O queijo atinge a forma final quando as coalhadas são prensadas nos moldes ou formas. Nos queijos mais duros, é aplicada uma pressão maior. A pressão expulsa a humidade, os moldes são desenhados para permitirem que a água escorra, fundindo as coalhadas num único corpo sólido.

Um queijo acabado de produzir é geralmente salgado, embora de sabor brando. A maioria dos queijos é deixada a repousar sob condições cuidadosamente controladas. Este período de amadurecimento (também chamado de envelhecimento, ou, em francês, “affinage”) pode durar de alguns dias a vários anos, sendo uma arte que determina de forma definitiva a qualidade final. Durante o amadurecimento do queijo, micróbios e enzimas transformam a textura e intensificam o sabor.

Alguns queijos têm bactérias adicionais ou bolores intencionalmente introduzido antes ou durante a maturação. Na produção tradicional de queijo, esses micróbios podem já estar presentes no local do amadurecimento ou simplesmente alojam.se e crescem nos queijos armazenados. Actualmente é mais frequente utilizar-se culturas já preparadas, dando resultados mais consistentes e oferecendo menos restrições ao ambiente onde o queijo amadurece. Nos queijos curados suaves podemos descobrir o Brie e o Camembert e os queijos azuis, tais como o Roquefort, Stilton, Gorgonzola.

Tal como no vinho, as diferenças de estilo e sabor motivaram certificações de Origem Protegida. Tratando-se igualmente de um produto artesanal deve reflectir as diferenças das várias regiões, as características edafoclimáticas e até o tipo de pastoreio e de criação/exploração dos rebanhos. A biodiversidade de cada zona também influencia o queijo, porque dentro de uma zona com características definidas pode haver um, dois, três ou quatro produtores que podem ter queijos ligeiramente diferentes.

Interacção com vinhos:
Normalmente os factores relevantes para caracterizar os queijos são o seu tempo de maturação, a textura, métodos de produção, o teor de gordura e a tipologia do leite.
Podemos caracterizá-los pela pasta, macia, mole, prensada, firme, dura e de veio azul, que vão traduzindo outras dimensões em termos de acidez, quantidade de sal, doçura e amargo. Deve-se também atender à tipologia de textura e consistência, tal como a potência e persistência de aroma e sabor, onde também o tempo de maturação é relevante.

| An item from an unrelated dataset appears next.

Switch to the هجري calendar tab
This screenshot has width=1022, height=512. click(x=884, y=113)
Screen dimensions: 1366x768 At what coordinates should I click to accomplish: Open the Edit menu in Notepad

São muitas destas dimensões que determinam a escolha dos vinhos. O clássico raciocínio de que queijo duro é melhor com vinho tinto e o vinho branco com os mais suaves é realmente muito restritivo. Não só porque as variáveis são muitas, mas porque também existem muitas outras tipologias de bebidas que têm boa afinidade com queijos.
Algumas das regras que se tornaram “clássicas” defendem que os vinhos brancos leves são um bom parceiro de queijos ligeiros, frescos e novos, onde a notória percepção a leite fresco se destaca; os vinhos brancos bem mais ácidos funcionam bem com os queijos mais salgados e ácidos, onde os queijos de cabra são os mais marcantes.

Também devido ao nível de sal, a doçura de fruta pode ser boa conselheira, existindo dois vinhos paradigmáticos para esta possibilidade: os Riesling alemães e os Sauvignon Blanc da Nova Zelândia. Vinhos mais redondos em termos de acidez, de bom corpo, por vezes com madeira, ligam-se bem com queijos de sabores moderados, pasta semi-dura, onde por vezes também se nota uma leve doçura. Queijos mais aromáticos e intensos, mais envelhecidos, funcionam bem com vinhos tintos mais largos e densos de sabor, com boa complexidade e taninos macios. Os queijos mais salgados e poderosos, especialmente aqueles “azuis”, ligam bem com vinhos muito aromáticos, muitas vezes com generosos onde a doçura os balança. Devem também ter boa acidez, para deixar a boca com sensação de saciedade e não de “peso” ou aborrecimento.

Não esquecer que os vinhos e os queijos estão constantemente em evolução, devido à maturação e envelhecimento, embora a maioria das afinidades naturais se mantenha. O ideal será sempre promover relações de contraste e sintonia, onde as dimensões de um e de outro estejam quase no mesmo pé de igualdade. Estabelecer relações simples com simples e complexo com complexo.